En aquella época yo disponía de tiempo libre. Tenía dieciséis años. Era verano y no había clases. Un muchacho de dieciséis años, huérfano reciente de padre, se adapta asombrosamente bien a un gran hotel regentado por su familia y encuentra siempre la manera de meterse en problemas de naturaleza previsible. Había curiosidades al alcance de la mano. Y yo estaba dispuesto a no desaprovecharlas. La mayor parte del tiempo no se sabía dónde estaba o qué estaría haciendo. Se esforzaron en ponerme a trabajar. Eludí casi todos los intentos. Hoy enviarían a los chicos a la escuela militar, a un centro de estudios de matemáticas, a una liguilla ininterrumpida o simplemente les suministrarían tranquilizantes.

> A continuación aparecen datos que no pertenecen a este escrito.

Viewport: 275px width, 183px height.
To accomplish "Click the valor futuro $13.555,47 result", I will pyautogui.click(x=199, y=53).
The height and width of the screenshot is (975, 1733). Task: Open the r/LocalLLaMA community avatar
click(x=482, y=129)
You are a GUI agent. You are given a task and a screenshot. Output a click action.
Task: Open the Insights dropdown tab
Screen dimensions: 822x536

Pero lo que hizo mi abuelo, cuando la idea del trabajo fracasó, fue dejarme bajo el cuidado de tres de sus empleados negros: el sonriente Sedric Bowe, amable y encantador, que no hacía mucho había dejado el ejército y tenía siempre un ojo avizor para las señoras; el serio, digno jefe de comedor, el señor O. Q. Jones, siempre de traje negro y agente funerario a tiempo parcial, que me llevaba a pescar al lago Conway y me regañaba cuando no pescaba como él; y, finalmente, Chester Matthews, el jefe de botones del hotel, pulcro y de lenguaje claro y conciso, con su galón dorado en el hombro del uniforme de sarga, que se dirigía con mordacidad a su cuerpo de mozos y se iba de vacaciones a Saint Louis y a Chicago, donde jugaba al golf en los campos públicos que esas ilustradas ciudades ofrecían a la gente de todos los colores.
Quiero aclarar que no era tan habitual que un privilegiado muchacho blanco quedara en manos de responsables negros durante una temporada. Todos conocemos el gimoteo de la joven debutante blanca de Alabama, «criada por gente de color que era exactamente como de la familia», a cuyos funerales asistía y en los que lloraba como un niño de pecho. Tal vez fuera así. Y tal vez, vista desde un satélite que girara alrededor de la Tierra, mi experiencia no resultara demasiado distinta de la suya, sólo que parece diferente porque es mía, y excepcional por tratarse del Sur de Jim Crow y porque mi experiencia delataba mi inadaptación al Sur y me mantuvo durante décadas alejado de él. A pesar de todo, miramos hacia atrás en busca de aquellos momentos cruciales cuya naturaleza decisiva tal vez no supimos captar en su momento.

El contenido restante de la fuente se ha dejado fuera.